# ACTION ITEM:
Please give back only the lines below from the one containing "Task: Select the" to the one containing "Given: Select the Prompts tab", each repeated word for word, both ends included.

---- DATA PROVIDED

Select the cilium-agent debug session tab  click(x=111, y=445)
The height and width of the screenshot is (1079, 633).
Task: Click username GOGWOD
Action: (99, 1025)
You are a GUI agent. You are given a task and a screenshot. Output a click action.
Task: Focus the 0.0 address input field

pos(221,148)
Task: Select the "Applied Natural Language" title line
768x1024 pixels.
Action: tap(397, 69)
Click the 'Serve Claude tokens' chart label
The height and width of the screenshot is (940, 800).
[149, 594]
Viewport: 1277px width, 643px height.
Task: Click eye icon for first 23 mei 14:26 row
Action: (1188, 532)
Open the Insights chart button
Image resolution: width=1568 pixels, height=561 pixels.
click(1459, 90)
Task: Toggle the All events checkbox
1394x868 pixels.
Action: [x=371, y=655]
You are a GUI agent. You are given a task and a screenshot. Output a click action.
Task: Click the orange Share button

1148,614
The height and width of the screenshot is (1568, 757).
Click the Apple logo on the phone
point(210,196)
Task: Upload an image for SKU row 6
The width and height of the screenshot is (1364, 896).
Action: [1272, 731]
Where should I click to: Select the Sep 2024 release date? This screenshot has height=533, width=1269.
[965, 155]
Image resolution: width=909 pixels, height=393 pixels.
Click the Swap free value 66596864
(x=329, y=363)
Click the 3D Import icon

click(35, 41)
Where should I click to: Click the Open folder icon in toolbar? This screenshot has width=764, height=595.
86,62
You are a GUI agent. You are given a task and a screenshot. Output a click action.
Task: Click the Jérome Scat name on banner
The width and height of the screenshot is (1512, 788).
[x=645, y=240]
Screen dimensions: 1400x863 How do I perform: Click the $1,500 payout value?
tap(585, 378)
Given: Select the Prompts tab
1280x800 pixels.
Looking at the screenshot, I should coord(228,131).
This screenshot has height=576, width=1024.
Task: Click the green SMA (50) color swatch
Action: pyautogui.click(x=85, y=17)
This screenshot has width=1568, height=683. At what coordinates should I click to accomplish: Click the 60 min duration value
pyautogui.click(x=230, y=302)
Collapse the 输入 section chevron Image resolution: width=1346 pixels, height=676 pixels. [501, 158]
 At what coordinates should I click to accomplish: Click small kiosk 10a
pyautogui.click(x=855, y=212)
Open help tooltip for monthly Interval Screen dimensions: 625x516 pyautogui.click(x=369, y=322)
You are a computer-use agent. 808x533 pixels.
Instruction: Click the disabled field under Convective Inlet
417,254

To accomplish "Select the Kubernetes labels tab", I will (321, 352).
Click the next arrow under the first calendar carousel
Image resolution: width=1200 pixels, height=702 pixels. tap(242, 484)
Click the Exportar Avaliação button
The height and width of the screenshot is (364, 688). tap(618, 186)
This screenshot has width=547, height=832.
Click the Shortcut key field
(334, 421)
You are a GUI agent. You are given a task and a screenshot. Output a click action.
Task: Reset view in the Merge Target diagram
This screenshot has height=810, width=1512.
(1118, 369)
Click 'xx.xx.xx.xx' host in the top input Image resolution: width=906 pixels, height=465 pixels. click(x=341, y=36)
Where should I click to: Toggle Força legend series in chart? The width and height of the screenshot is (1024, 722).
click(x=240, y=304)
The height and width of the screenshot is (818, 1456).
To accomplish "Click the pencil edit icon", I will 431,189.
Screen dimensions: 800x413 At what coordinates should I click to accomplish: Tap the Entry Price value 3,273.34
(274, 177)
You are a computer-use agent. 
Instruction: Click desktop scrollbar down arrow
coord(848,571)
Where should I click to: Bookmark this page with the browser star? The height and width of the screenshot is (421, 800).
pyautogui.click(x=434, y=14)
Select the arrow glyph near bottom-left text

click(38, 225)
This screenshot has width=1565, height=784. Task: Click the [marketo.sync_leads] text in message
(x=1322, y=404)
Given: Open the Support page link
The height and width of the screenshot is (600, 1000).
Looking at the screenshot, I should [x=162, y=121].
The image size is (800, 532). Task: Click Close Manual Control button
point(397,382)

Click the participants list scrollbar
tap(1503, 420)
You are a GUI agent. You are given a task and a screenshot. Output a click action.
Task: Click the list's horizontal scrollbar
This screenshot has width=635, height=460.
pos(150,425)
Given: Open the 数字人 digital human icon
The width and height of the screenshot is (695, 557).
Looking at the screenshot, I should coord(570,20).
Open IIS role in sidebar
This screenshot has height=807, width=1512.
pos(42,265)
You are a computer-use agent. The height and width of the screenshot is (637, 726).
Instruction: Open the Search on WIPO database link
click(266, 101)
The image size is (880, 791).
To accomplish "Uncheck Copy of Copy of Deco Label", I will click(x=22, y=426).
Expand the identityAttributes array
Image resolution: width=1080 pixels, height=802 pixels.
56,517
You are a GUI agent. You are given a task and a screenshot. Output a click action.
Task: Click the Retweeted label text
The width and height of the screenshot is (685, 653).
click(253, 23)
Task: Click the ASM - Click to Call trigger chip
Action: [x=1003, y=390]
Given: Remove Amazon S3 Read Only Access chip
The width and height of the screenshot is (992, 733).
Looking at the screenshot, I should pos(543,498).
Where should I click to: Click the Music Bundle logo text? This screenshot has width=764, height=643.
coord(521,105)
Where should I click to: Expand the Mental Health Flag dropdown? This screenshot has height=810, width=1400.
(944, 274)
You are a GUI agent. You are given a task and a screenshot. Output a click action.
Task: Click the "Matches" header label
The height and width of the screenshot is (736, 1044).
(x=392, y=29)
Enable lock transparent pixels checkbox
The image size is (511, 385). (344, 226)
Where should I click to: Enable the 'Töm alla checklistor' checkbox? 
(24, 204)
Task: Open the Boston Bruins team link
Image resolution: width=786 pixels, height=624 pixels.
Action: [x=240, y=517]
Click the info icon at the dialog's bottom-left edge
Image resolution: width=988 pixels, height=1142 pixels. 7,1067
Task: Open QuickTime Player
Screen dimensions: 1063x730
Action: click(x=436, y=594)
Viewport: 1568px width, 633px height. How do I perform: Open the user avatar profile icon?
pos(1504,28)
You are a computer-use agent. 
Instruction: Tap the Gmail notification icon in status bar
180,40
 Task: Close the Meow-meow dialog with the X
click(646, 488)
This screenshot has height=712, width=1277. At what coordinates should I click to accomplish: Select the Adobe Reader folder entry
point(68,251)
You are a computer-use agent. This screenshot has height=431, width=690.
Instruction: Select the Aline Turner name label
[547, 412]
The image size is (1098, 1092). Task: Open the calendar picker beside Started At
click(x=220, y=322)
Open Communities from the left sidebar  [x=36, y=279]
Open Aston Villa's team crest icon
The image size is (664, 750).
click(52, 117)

--------

# SOLUTION FOR THIS PROBLEM:
Task: Select the "Applied Natural Language" title line
768x1024 pixels.
Action: tap(397, 69)
Click the 'Serve Claude tokens' chart label
The height and width of the screenshot is (940, 800).
[149, 594]
Viewport: 1277px width, 643px height.
Task: Click eye icon for first 23 mei 14:26 row
Action: (1188, 532)
Open the Insights chart button
Image resolution: width=1568 pixels, height=561 pixels.
click(1459, 90)
Task: Toggle the All events checkbox
1394x868 pixels.
Action: [x=371, y=655]
You are a GUI agent. You are given a task and a screenshot. Output a click action.
Task: Click the orange Share button

1148,614
The height and width of the screenshot is (1568, 757).
Click the Apple logo on the phone
point(210,196)
Task: Upload an image for SKU row 6
The width and height of the screenshot is (1364, 896).
Action: [1272, 731]
Where should I click to: Select the Sep 2024 release date? This screenshot has height=533, width=1269.
[965, 155]
Image resolution: width=909 pixels, height=393 pixels.
Click the Swap free value 66596864
(x=329, y=363)
Click the 3D Import icon

click(35, 41)
Where should I click to: Click the Open folder icon in toolbar? This screenshot has width=764, height=595.
86,62
You are a GUI agent. You are given a task and a screenshot. Output a click action.
Task: Click the Jérome Scat name on banner
The width and height of the screenshot is (1512, 788).
[x=645, y=240]
Screen dimensions: 1400x863 How do I perform: Click the $1,500 payout value?
tap(585, 378)
Given: Select the Prompts tab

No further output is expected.